## TASK GOAL:
Below are records; copy every line in them that holds the word "Windows".

## Data extracted from a collection:
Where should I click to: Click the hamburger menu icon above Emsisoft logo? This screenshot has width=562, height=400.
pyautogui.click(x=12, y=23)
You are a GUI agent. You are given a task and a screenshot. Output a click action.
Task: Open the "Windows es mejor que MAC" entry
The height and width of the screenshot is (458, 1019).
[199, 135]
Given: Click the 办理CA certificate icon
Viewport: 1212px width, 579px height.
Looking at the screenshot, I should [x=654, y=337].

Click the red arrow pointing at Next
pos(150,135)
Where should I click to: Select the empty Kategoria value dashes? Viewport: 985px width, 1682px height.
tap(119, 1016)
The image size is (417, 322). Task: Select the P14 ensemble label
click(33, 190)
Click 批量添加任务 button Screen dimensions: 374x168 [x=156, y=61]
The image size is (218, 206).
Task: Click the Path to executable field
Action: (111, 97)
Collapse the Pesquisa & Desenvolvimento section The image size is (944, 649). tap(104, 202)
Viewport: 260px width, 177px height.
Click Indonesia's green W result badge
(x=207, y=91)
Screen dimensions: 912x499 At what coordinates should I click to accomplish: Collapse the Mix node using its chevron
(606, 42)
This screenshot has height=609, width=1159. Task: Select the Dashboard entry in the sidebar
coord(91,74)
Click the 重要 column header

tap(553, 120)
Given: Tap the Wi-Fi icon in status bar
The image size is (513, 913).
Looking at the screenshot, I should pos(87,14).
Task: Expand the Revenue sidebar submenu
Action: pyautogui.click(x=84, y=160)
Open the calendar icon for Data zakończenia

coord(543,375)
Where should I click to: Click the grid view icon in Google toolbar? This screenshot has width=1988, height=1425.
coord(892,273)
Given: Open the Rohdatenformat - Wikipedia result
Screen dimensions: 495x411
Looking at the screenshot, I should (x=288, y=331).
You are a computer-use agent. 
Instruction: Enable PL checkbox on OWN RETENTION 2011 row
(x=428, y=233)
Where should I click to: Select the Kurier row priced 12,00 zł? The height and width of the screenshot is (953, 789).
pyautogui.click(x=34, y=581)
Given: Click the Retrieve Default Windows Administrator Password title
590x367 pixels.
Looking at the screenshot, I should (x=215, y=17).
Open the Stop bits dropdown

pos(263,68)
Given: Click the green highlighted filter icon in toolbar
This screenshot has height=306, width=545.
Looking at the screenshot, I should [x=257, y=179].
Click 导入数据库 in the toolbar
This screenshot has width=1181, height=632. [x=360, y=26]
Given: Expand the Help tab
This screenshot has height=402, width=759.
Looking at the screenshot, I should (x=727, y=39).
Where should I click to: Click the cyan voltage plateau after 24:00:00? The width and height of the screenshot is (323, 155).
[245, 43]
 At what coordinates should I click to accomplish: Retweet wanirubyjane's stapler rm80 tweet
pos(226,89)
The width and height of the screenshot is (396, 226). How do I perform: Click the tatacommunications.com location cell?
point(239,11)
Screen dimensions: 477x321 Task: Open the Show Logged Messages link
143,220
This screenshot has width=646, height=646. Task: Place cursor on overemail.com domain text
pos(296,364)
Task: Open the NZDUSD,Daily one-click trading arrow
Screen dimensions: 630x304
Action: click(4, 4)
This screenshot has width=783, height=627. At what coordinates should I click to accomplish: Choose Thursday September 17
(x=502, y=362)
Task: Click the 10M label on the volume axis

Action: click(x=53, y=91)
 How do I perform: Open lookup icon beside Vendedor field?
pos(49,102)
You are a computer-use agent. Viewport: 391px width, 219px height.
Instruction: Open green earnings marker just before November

## RESULT OF THIS EXERCISE:
Task: Open the "Windows es mejor que MAC" entry
Given: Click the Retrieve Default Windows Administrator Password title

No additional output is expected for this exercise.